Set to appear in the eagerly-awaited, Steven Moffat-penned adventure in the current series of Doctor Who, Colin Salmon has proved to be one of Britain’s busiest actors. An avid Luton Town supporter, he appeared alongside Pierce Brosnan in the 007 films, and was tipped to become the first black James Bond. His work has also seen him killed by Paul W S Anderson … twice! There’s the small matter of Hex, and his audio work on Blake’s 7, too.
Here he spares us some time for a chat, that took place before the tragic death of Anthony Minghella. Can we start by talking about the numerous movies you’ve been working on. How was The Bank Job, and how was working with Jason Statham?
Jason is a Don. I think his success speaks for itself. The Bank Job was great fun to work on. Roger Donaldson is a top director and working on HD was a new experience. It picks up every detail which is a blessing and a curse if you think about it. Good film
The No 1 Ladies Detective Agency is quite a project, too.

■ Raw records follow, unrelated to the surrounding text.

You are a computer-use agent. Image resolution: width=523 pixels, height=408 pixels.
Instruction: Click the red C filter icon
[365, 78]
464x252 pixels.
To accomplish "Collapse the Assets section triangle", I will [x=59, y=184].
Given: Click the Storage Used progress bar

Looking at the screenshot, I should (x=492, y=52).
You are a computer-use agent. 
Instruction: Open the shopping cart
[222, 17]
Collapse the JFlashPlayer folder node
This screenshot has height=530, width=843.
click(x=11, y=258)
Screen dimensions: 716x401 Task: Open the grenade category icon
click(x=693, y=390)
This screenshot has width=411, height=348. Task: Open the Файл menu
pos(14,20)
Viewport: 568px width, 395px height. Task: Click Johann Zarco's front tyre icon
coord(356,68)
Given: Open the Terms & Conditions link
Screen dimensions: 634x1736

Anthony Minghella and Richard Curtis are two of the UK’s most prominent movie talents – does it still give you a buzz when you land a project with people like that involved? Is there anything you can tell us about working on the film?
We shot on Location in Botswana and I got to duet with Jill Scott.I also met the Bishop of Botswana, Health Secretary and chief of the village. In fact they were all in the scene with me and it made for the most illuminating lunch conversations. Botswana has an incredible future if it can wrestle the HIV scenario to the ground.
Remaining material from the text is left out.